# Listing

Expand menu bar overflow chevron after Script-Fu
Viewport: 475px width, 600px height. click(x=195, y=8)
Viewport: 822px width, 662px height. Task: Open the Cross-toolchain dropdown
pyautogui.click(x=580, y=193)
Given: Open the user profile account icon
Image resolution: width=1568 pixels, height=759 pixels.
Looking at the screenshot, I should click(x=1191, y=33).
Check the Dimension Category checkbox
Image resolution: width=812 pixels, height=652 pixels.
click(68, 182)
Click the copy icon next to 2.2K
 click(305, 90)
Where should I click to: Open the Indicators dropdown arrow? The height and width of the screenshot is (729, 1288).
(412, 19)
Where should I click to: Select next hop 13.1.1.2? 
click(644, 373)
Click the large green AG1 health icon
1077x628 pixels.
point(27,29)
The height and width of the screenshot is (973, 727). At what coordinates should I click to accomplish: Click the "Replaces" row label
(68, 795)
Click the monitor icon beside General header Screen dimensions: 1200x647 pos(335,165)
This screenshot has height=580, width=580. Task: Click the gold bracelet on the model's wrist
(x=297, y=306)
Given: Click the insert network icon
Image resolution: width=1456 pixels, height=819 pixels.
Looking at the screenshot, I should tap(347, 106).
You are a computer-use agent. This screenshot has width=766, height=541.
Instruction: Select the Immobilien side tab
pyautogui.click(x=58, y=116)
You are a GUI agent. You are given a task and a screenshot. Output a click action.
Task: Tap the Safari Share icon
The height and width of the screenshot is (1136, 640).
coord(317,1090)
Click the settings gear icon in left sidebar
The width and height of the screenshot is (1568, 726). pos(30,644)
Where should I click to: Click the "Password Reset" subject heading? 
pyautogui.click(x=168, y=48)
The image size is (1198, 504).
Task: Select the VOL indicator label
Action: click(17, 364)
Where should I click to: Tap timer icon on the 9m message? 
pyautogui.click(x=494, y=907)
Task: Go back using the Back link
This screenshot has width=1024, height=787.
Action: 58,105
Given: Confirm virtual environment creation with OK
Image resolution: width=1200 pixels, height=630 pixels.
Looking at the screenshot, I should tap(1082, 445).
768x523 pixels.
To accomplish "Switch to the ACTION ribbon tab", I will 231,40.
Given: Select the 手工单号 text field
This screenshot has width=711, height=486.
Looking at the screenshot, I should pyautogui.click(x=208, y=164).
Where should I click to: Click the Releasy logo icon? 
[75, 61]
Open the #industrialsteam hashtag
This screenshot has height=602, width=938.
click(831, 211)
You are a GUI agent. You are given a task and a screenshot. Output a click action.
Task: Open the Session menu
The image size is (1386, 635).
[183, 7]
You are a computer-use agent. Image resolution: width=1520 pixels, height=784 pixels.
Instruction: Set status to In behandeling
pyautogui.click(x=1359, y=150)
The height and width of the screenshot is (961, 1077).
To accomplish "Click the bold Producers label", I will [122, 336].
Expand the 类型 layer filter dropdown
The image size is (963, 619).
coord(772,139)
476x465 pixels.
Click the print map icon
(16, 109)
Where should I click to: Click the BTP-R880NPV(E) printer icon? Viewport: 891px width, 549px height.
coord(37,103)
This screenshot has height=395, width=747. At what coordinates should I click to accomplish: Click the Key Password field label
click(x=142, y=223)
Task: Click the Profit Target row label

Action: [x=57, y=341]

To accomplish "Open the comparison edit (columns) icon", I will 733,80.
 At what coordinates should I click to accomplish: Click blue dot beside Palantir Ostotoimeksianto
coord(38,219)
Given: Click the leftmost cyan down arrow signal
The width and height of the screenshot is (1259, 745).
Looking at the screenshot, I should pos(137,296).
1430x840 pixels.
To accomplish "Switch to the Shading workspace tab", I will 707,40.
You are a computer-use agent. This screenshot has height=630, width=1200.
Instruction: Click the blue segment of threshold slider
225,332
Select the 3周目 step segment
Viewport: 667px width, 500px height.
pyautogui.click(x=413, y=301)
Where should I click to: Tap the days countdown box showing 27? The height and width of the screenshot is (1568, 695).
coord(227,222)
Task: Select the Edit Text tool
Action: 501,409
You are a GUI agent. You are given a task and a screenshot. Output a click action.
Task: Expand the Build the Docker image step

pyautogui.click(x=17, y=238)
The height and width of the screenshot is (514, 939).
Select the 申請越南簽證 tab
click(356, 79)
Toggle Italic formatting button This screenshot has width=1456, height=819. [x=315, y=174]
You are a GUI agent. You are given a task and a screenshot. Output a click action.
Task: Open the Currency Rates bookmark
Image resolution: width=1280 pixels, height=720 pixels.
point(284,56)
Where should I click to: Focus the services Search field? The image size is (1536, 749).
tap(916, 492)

# Directive
Shift every coordinate in the answers by adding 79 to each, and write out again all data between the lines holding "476x465 pixels." and "coord(37,103)", inclusive, requests included.

# Full solution
476x465 pixels.
Click the print map icon
(95, 188)
Where should I click to: Click the BTP-R880NPV(E) printer icon? Viewport: 891px width, 549px height.
coord(116,182)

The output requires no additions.